We all have our own vision of how we’ll one day retire, from whiling away our days with our grandkids to hitting the pickleball courts every morning, to joining the Rolling Stones on tour (because they will never, ever go away). One dream, however, is common to three-quarters of older adults: They want to stay in their current home. For the rest of their lives.
However, a movement is growing to make homes livable for people of all ages, and age-related disabilities. The idea is to make the homes more accessible and inhabitable as the years turn into decades—but to do so early on and relatively unobtrusively. Newer homes are likely to have such features already, and contractors are increasingly helping retrofit older homes with them, too.
While it’s easy to put off thinking about aging in place, it’s better to start considering this possibility as early as possible.
“What you don’t want to do is have to start remodeling while you’re trying to figure out how to recover after a health incident,” says Aging in Place Institute founder Louis Tenenbaum.
Whether you’re shopping for your “forever home” or thinking about how to renovate your current property into one, you’ll probably need a home with these features in order to successfully stay put.
1. A no-step entry
Harsh reality intrusion No. 1: At some point before the end of your days—perhaps long before—a wheelchair may become a necessity to get around. So, you’ll want at least one entrance into your home that doesn’t require going up steps. If the door has just a few steps and there’s enough lawn space, contractors can work with the slope of the yard to install a ramp to the entryway. And they can be designed in ways that don’t scream “geriatric” to everyone who sets foot in your place.
2. A slip-proof bath and shower
Harsh reality intrusion No. 2: Slips and falls in the bathroom are a major source of injury for the elderly. So you’ll want to outfit this place with grab bars to avoid accidents. If the prospect makes you feel like you’re already living in a nursing home, know that many of today’s grab bars could easily pass for ornamental pieces, or double as towel racks or toilet paper dispensers, as long as they’re properly anchored.

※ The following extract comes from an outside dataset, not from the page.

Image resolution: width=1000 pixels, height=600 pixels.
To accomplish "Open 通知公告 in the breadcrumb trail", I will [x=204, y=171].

In fact, many universal design elements allow for functionality without sacrificing the look and feel of the space.
“It can be absolutely beautiful,” says Tammy Kaplan, an interior designer and certified aging-in-place specialist with AIP Designs in Scotch Plains, NJ. “The bathrooms that we do look like spas.”

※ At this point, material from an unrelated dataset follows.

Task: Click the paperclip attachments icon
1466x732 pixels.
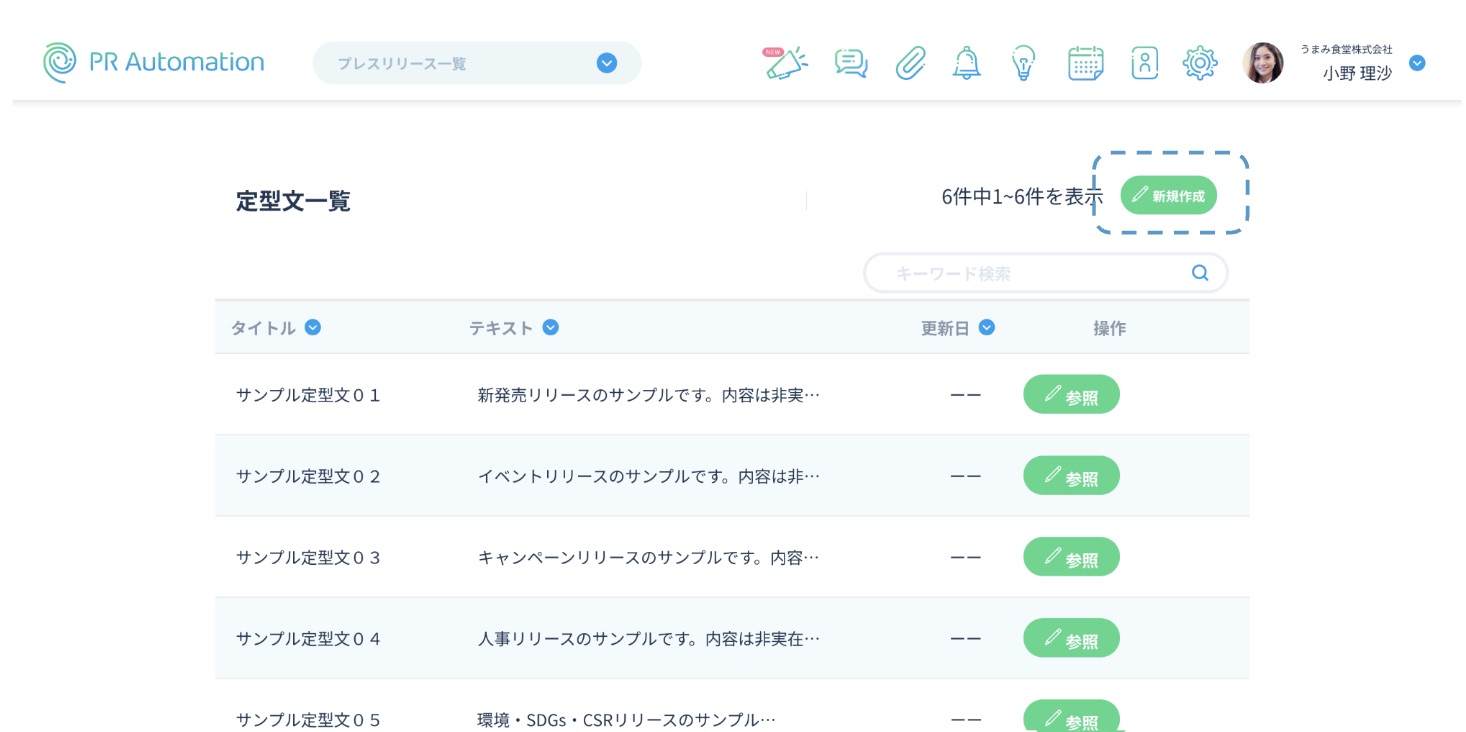Action: (x=909, y=63)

3. An accessible bedroom and bathroom
Three-quarters of homes offer one-floor living. If your home doesn’t, it may be possible to convert an existing living or dining room downstairs into a bedroom, especially if there’s a full bath already on the first floor.
You can also make a first-floor addition, or continue using your second floor if you install an elevator or chairlift. Though pricey, such renovations could beat the cost of moving to a new house.

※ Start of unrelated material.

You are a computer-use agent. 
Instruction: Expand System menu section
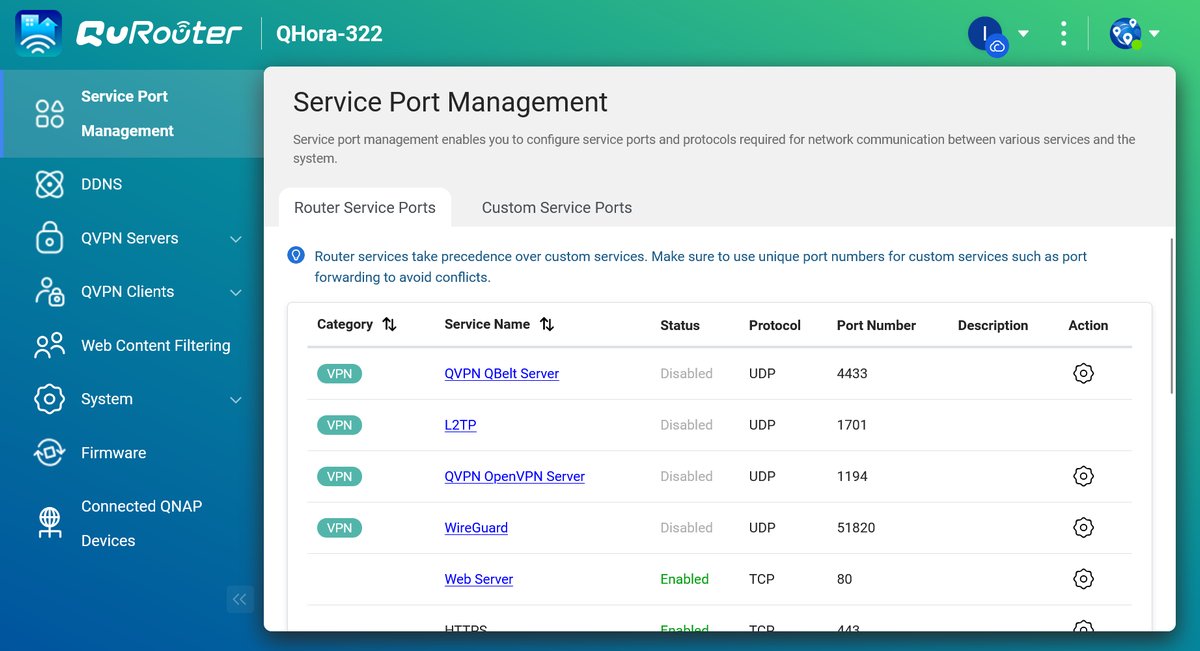pos(236,400)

4. A prep-friendly kitchen
If cooking for family members is your passion, you’ll want to make sure your kitchen still suits your golden years. What that looks like: multiple-height counters, reachable storage and a microwave, and drawer dishwashers that don’t require bending over. All of these things can make food prep as easy as ever as you age.
5. The latest tech
The internet of things and explosion of smart home gadgets are a boon to the elderly, because it means you can lock your doors, adjust the temperature, and turn off the lights from your phone or tablet without even having to stand up. Plus, the latest home security systems can offer added peace of mind, especially if you live alone.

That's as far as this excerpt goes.